No serious adverse events occurred during the study. Fourteen of 19 participants (73.7%) experienced hypoglycemic episodes, but none of these were associated with PaQ malfunction. The number of participants who experienced hypoglycemia was lower during PaQ treatment compared with baseline (Fig. 1D). A total of six device-associated hyperglycemic episodes (nonfunctional bolus button [n = 1], cannula dislodgment from skin [n = 2], device falling-off body [n = 1]) were experienced by 4 of 19 participants (21%). For two episodes in one participant, the causes remain unclear.
Conclusions
Data from this feasibility study suggest that PaQ is an easy-to-use, safe, and highly accepted continuous subcutaneous insulin infusion device. These findings are important because ease of use and improved patient satisfaction may result in better adherence and improved clinical outcomes (10). While the study is limited due to its size and lack of control group, the data suggest that PaQ may achieve glycemic control comparable to MDI. Additional studies are needed to elucidate the benefits of PaQ treatment in diverse diabetes populations.
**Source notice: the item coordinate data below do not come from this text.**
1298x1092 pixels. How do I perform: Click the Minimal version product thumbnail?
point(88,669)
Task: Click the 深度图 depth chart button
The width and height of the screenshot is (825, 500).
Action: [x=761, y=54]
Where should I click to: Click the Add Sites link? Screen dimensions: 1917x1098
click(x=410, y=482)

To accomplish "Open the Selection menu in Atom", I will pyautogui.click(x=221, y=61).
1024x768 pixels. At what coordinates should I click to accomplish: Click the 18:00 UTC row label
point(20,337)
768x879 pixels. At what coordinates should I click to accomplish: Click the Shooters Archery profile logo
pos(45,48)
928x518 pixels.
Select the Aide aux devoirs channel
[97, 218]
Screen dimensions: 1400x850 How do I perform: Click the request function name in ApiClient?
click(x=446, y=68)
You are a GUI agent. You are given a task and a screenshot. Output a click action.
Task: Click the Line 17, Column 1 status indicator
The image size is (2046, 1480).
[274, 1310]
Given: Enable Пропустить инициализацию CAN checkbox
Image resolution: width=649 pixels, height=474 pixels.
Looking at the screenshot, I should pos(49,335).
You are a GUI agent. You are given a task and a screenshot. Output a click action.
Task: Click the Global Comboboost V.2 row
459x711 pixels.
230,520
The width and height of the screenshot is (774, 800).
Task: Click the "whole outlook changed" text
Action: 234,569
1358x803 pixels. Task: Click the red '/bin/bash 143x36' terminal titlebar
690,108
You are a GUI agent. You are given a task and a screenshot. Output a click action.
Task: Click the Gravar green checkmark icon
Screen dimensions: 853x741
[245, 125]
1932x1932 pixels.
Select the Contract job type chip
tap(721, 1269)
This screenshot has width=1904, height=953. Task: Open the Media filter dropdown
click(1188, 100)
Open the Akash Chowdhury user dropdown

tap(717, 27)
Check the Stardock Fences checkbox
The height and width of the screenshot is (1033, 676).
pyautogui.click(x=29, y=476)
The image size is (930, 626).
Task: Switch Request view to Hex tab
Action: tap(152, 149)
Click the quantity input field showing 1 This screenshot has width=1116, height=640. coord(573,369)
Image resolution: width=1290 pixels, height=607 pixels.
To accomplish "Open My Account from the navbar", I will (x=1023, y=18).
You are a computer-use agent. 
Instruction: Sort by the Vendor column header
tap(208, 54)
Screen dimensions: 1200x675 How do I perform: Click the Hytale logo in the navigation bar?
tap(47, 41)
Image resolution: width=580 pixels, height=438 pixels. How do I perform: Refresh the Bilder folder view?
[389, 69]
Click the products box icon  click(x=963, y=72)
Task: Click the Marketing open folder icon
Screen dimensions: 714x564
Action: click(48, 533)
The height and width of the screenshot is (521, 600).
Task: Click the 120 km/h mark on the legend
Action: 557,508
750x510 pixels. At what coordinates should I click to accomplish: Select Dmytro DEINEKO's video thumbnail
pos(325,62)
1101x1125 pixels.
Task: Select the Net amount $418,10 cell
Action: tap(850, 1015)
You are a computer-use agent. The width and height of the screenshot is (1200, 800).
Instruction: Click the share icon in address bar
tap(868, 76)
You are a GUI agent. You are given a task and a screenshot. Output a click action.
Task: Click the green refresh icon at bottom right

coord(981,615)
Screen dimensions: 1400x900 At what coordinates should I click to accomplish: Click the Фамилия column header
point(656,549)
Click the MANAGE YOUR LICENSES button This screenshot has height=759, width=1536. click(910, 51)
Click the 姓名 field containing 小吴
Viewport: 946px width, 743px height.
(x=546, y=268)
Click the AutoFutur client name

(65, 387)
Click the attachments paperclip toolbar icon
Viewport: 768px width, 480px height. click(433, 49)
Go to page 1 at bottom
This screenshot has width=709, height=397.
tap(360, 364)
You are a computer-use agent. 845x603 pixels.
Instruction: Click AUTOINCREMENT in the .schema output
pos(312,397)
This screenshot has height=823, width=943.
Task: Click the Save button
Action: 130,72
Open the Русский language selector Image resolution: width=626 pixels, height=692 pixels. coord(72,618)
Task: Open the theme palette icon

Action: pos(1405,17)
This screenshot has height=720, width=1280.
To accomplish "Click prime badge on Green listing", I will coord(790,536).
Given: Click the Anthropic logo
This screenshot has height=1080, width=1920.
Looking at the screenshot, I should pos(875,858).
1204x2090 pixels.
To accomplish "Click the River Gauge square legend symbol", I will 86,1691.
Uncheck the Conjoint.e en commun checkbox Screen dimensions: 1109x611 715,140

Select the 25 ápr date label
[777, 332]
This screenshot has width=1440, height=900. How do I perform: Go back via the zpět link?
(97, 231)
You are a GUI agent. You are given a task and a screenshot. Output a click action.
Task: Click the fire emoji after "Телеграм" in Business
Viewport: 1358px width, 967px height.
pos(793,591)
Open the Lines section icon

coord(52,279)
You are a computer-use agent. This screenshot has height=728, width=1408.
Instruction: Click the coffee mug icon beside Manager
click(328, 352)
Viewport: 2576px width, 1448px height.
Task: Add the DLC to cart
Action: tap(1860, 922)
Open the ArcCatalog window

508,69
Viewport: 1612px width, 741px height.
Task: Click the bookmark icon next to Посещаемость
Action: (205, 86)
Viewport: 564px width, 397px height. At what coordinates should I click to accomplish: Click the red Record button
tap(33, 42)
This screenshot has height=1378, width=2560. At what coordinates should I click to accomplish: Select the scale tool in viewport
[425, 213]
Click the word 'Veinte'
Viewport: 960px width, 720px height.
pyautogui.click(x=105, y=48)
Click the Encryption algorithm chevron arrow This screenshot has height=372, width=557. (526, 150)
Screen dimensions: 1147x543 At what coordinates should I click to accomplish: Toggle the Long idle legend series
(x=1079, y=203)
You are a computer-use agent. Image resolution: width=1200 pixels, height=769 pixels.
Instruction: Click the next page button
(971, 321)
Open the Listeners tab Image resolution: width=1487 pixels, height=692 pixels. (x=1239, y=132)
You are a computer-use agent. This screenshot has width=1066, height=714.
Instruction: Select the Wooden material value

Clinical trial reg. no. NCT01535612, clinicaltrials.gov.
Article Information
Acknowledgments. The authors thank H. Kojzar (Medical University of Graz), J. Gurban (Medical University of Graz), and A. Berghofer (Medical University of Graz) for assistance in the performance of the study and C.G. Parkin (CGParkin Communications, Inc.) for editorial assistance.
Duality of Interest. This study was funded by CeQur SA (Horw, Switzerland). L.C.L. is an employee of CeQur Corp. P.D. is a member of the advisory board of CeQur SA. No other potential conflicts of interest relevant to this article were reported.
Author Contributions. J.K.M. and L.C.L. designed and performed the study, interpreted data, and drafted the manuscript. F.A. and S.K. performed the study, interpreted data, contributed to discussions, and critically revised the manuscript. E.S. and R.S.M. determined the methodology for the collection, analysis, and interpretation of the continuous glucose-monitoring data, contributed to discussions, and critically revised the manuscript. P.D. designed the study, interpreted data, contributed to discussions, and critically revised the manuscript. T.R.P. designed the study, supervised the project, contributed to discussions, and critically revised the article. All authors approved the final version of the manuscript. T.R.P. is the guarantor of this work and, as such, had full access to all the data in the study and takes responsibility for the integrity of the data and the accuracy of the data analysis.
Prior Presentation. This study was presented at the 73rd Scientific Sessions of the American Diabetes Association, Chicago, IL, 21–25 June 2013; the 49th Annual Meeting of the European Association for the Study of Diabetes, Barcelona, Spain, 23–27 September 2013; and the 6th International Conference on Advanced Technologies & Treatments for Diabetes, Paris, France, 27 February–2 March 2013.